There is virtually unanimous agreement among modern interpreters that the referent of ‘Babylon’ is actually Rome (Achtemeier 1996: 354; W. Barclay 1976: 278; Best 1971: 178; Clowney 1988: 224; Cranfield 1958: 123; J. H. Elliott 2000: 883–86; Goppelt 1993: 374–75; Grudem 1988: 201; Kelly 1969: 218; Kistemaker 1987: 209; Michaels 1988: 311; Perkins 1995: 81; Reicke 1964: 134; Selwyn 1958: 243).

Karen H. Jobes in the Baker Exegetical Commentary on the New Testament (1 Peter)

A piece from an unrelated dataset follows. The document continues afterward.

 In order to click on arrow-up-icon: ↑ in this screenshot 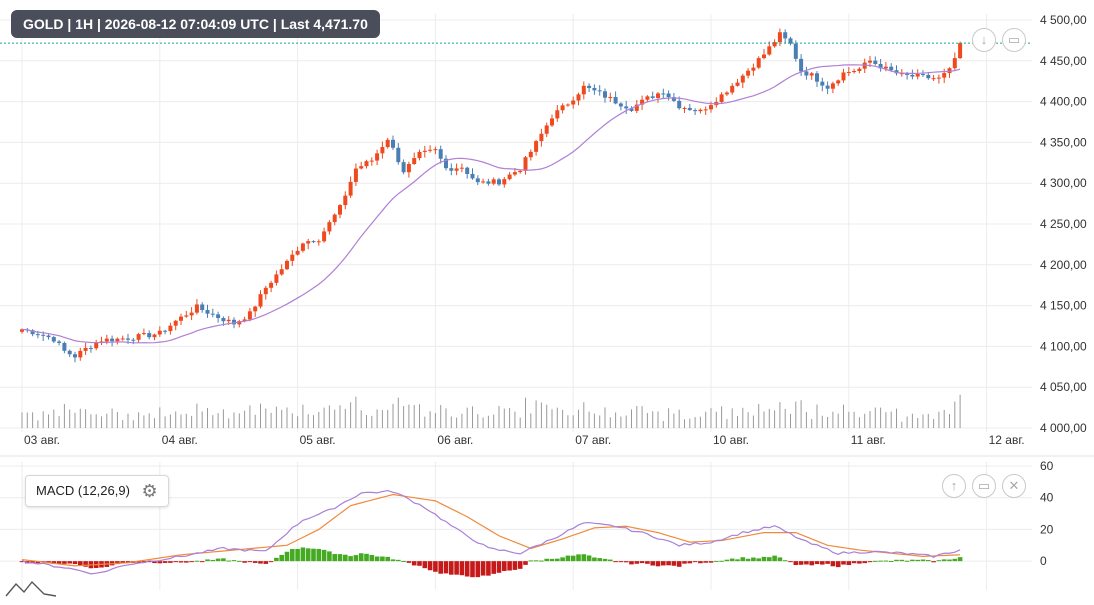, I will do `click(954, 486)`.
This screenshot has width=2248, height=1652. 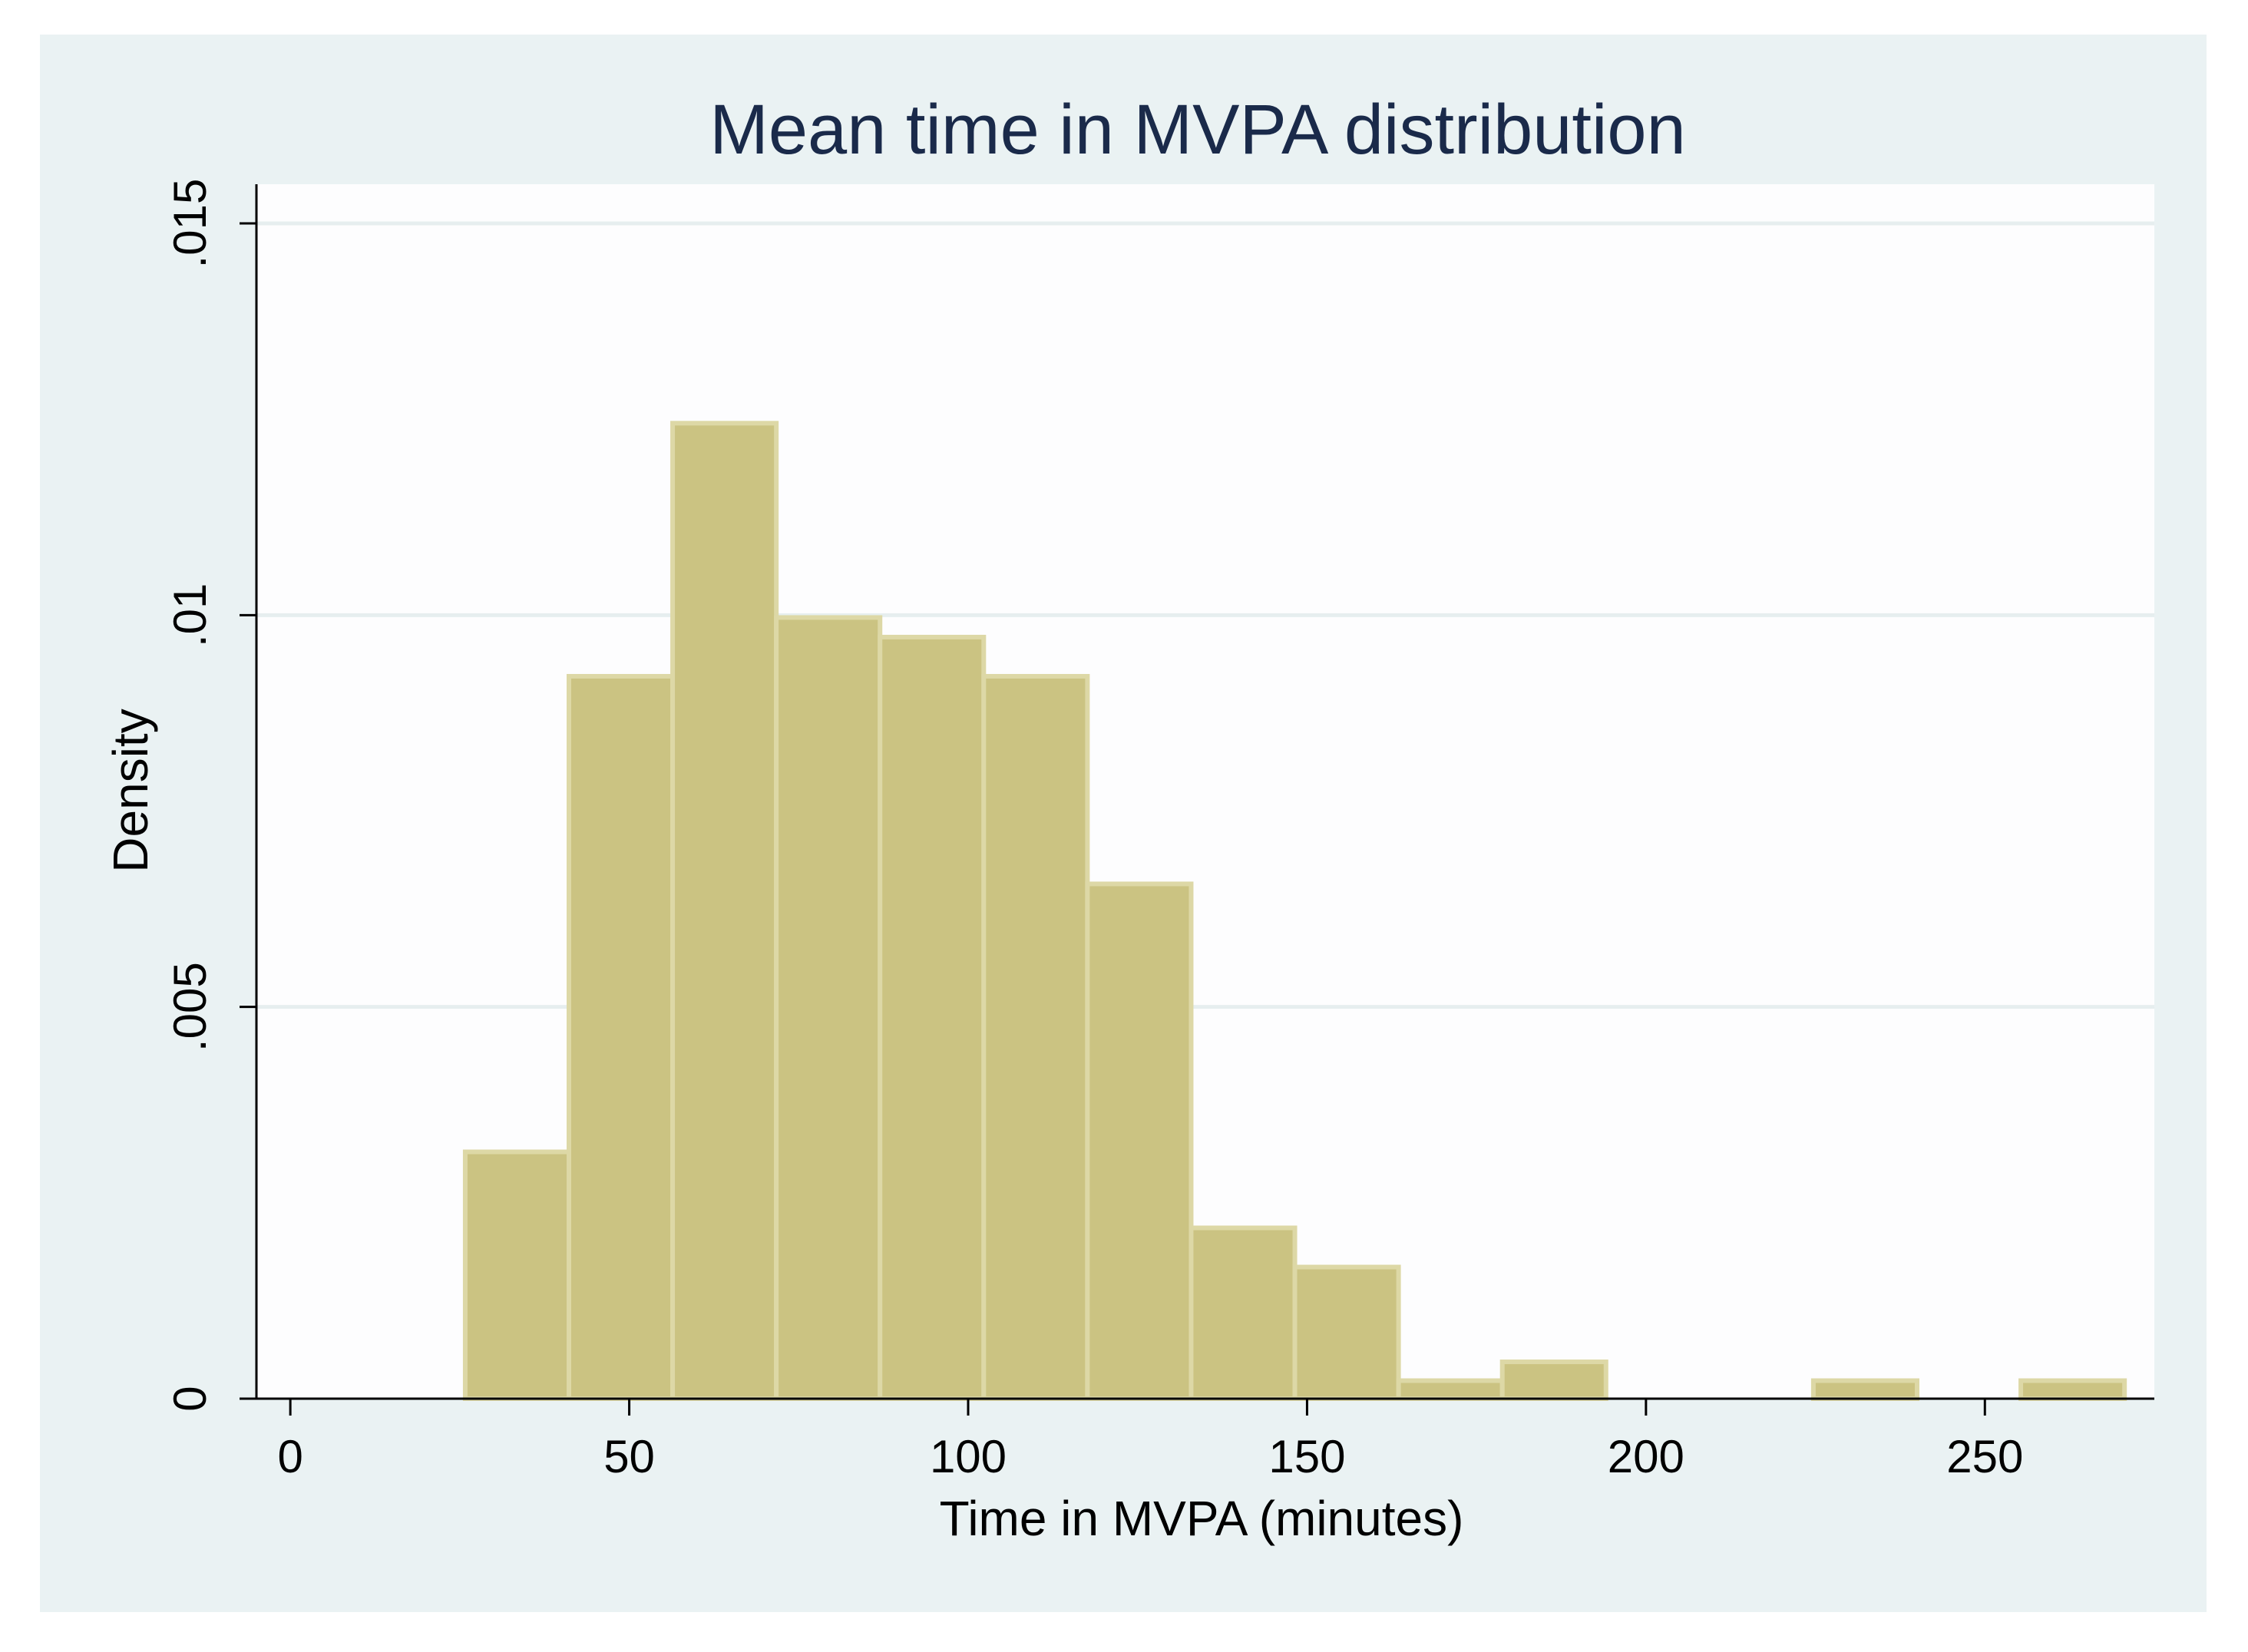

No there isn't virtually unanimous agreement and a short list of people who massage your confirmation bias is not really relevant

Some modern scholars have associated the Tower of Babel with known structures, notably Etemenanki, a ziggurat dedicated to the Mesopotamian god Marduk in Babylon. While the archaeological record is incompatible with this identification, many scholars believe that the biblical story was inspired by Etemenanki.
Tower of Babel - Wikipedia.
 

Ebionite

Well-Known Member
I did not notice the date of the interview.
The date of the interview isn't relevant. Morner was talking about how in 2003 the dodgy tidal data point used by the IPCC agreed with the new published upward trend in mean seal levels. The inference was that a fudge factor was applied to the data to give results that were in line with the cherry picked data point in order to support IPCC climate dogma.